Chandra also concedes that the privacy concerns aren’t merely hypothetical. He writes :
There are also not-merely-hypothetical concerns about hacking and leakage of data. In 2017, the details of 1.4 million pensioners were inadvertently leaked by a local social security office. To allay privacy concerns, the government has added additional security layers to the Aadhaar architecture and also codified that the data is to be exclusively used for welfare services.
He also criticised politicians who use Aadhaar to make outlandish statements.
While by all standards, Chandra’s article was a well-researched balanced take on the raging debate surrounding Aadhaar, there are certain people who use social media as a tool to question anything and everything that doesn’t conform to their agenda in totality. Balance and nuance are often lost on people who take extreme positions due to their dislike for a particular person or entity. Chandra was attacked and became a recipient of online hate for his article.
Rita Banerjee, who is a writer with HuffingtonPost, feminist, author and adds #DestroyTheAadhaar in her Twitter bio, started questioning Shekhar Chandra on his “research” and “support for Aadhaar”. In doing so, she curiously quoted an article that was based on fabrications and was debunked comprehensively.

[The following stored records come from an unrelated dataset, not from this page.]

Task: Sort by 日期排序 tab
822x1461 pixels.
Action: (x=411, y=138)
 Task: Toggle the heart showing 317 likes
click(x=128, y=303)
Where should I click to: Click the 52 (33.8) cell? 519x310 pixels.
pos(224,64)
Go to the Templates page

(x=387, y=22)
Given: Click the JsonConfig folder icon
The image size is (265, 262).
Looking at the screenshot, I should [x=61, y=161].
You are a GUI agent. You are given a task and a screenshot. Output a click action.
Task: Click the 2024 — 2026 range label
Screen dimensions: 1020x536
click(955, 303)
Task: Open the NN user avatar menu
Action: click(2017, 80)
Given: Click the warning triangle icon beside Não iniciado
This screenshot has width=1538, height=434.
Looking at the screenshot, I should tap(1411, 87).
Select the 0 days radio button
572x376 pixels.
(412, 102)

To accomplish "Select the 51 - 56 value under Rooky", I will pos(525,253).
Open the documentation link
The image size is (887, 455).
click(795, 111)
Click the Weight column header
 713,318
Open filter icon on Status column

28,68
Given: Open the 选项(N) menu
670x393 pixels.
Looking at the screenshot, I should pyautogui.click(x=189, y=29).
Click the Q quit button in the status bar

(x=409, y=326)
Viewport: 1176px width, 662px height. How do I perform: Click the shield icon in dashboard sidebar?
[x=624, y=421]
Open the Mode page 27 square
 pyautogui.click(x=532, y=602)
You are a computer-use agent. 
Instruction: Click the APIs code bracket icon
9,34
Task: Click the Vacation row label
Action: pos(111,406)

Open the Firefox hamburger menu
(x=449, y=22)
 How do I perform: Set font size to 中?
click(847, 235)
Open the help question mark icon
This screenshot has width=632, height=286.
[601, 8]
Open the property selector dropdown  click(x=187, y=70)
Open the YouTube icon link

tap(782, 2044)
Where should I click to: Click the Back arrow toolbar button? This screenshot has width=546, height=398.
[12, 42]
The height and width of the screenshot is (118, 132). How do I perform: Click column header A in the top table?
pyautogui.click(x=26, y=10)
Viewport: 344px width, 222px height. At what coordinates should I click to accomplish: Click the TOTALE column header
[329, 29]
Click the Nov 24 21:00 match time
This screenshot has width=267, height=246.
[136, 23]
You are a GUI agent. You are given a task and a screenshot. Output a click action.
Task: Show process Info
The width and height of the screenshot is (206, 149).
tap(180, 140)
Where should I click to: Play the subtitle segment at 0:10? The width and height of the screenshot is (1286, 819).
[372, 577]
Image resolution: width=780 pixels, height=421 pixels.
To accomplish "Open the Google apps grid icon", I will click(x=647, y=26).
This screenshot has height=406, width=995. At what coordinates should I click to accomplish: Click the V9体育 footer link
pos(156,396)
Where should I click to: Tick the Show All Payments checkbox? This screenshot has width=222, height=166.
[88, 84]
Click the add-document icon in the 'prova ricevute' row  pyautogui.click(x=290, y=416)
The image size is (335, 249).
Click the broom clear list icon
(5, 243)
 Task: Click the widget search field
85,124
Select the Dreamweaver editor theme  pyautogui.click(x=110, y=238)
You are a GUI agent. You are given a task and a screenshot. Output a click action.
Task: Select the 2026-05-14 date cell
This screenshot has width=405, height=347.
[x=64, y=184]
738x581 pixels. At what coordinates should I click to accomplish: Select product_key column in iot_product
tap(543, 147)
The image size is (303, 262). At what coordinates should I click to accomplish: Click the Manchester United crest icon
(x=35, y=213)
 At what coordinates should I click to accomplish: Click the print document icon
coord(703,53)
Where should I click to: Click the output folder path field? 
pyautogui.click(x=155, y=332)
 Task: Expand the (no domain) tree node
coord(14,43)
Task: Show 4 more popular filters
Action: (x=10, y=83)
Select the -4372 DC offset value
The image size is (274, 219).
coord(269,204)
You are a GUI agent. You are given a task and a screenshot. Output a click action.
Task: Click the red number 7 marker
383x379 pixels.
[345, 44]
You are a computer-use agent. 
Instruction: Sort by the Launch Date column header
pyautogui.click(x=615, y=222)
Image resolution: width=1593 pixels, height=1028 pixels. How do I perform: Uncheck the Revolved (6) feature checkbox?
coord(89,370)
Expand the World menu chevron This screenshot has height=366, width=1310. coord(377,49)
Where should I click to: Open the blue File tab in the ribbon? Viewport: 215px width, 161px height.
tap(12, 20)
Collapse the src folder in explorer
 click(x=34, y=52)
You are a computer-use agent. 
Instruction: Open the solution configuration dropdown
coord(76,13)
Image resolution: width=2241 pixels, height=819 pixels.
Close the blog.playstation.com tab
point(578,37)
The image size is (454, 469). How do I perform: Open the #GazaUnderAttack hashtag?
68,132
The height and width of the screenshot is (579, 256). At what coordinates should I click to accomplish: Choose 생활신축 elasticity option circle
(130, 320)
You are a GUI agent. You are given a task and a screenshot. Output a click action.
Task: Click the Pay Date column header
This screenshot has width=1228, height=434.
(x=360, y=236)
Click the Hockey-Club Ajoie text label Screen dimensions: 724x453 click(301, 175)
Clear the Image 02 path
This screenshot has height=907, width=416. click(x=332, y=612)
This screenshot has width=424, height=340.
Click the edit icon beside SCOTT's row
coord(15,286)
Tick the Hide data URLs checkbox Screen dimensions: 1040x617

That, @slate. pic.twitter.com/1ass1rEfXB
— Rita Banerji ✍ ⚖ #AadhaarWarOnWomen (@Rita_Banerji) August 10, 2018
Chandra responded to her asking her not to troll needlessly and wondered what she was saying had to do with Aadhaar.
Is your reference even related to Aadhar? Does this piece even mention Aadhar? Even once? Don’t troll.
— Shekhar Chandra (@Shekhar_CC) August 11, 2018
There are others who directed hate at Chandra wantonly claiming that his article displayed his “hatred for India”.
Your deep-rooted hatred for the people of India comes through very clearly. May that blazing hatred consume you without any trace eventually. ?
— Statics Zero (@0statics0) August 10, 2018
The constant hate which was directed at Chandra eventually got the Editor of Slate.com, who edited the article, to respond and assert that “she is looking into it”.
Hi, I edited this piece and am looking into this.
— Torie Bosch (@thekibosch) August 10, 2018
It is staggering how a balanced article that brought out the pros and cons, including privacy concerns related to Aadhaar so effectively and its author are now under constant attack from absolutists who believe that anyone who doesn’t share their unbridled hate deserves to be shut out. The article was not censored or taken down (by the time of publication of our report) despite an organized effort to do that by putting pressure on the publication.